- **Task goal**
Each line below from the "Click the divider line below the timestamp" line through the "Viewport: 1094px width, 615px" line, those two included, must be restated word for word; the pictures must not be.

- **Recorded data**
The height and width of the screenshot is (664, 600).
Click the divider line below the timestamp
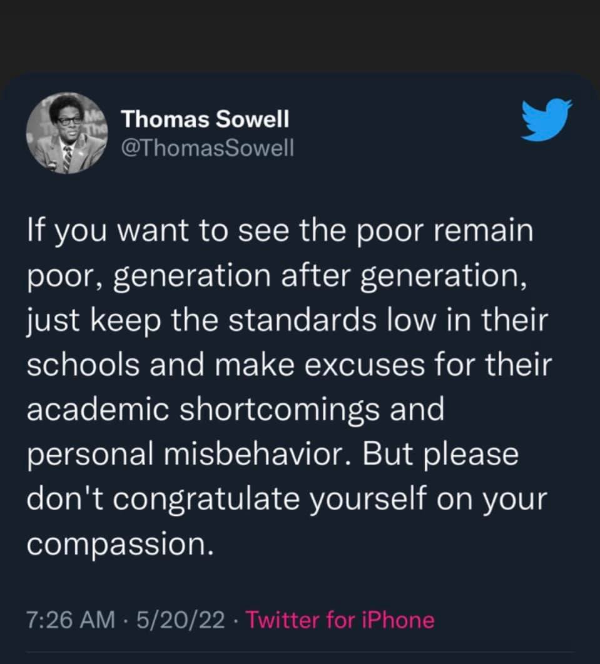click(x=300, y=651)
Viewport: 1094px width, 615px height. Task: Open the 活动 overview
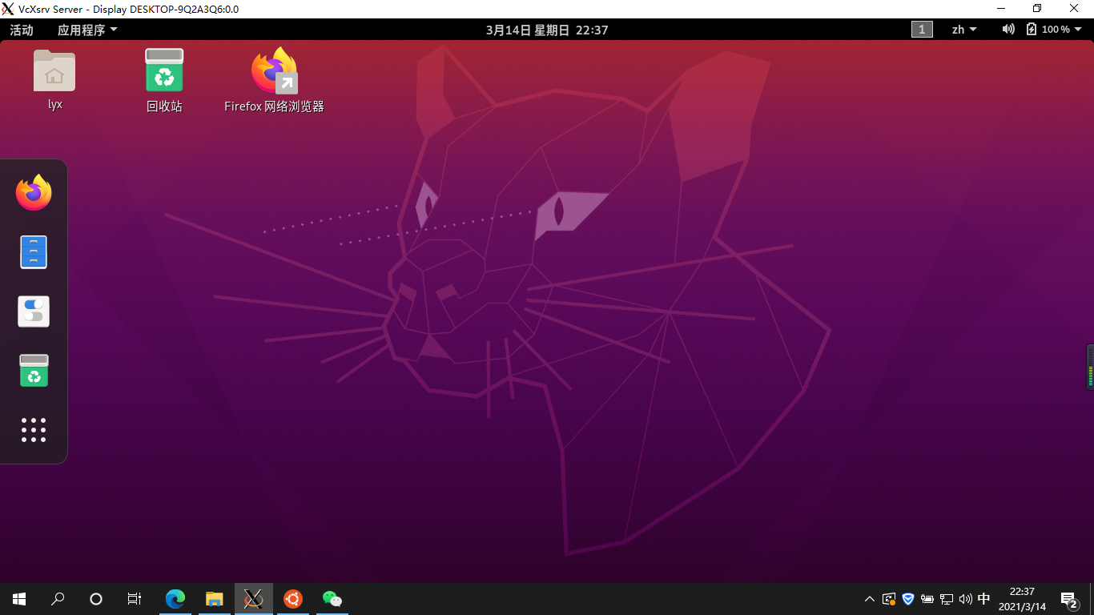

...

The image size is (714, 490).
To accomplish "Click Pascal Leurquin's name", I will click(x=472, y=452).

- **Task result**
Click the divider line below the timestamp
click(x=300, y=651)
Viewport: 1094px width, 615px height. Task: Open the 活动 overview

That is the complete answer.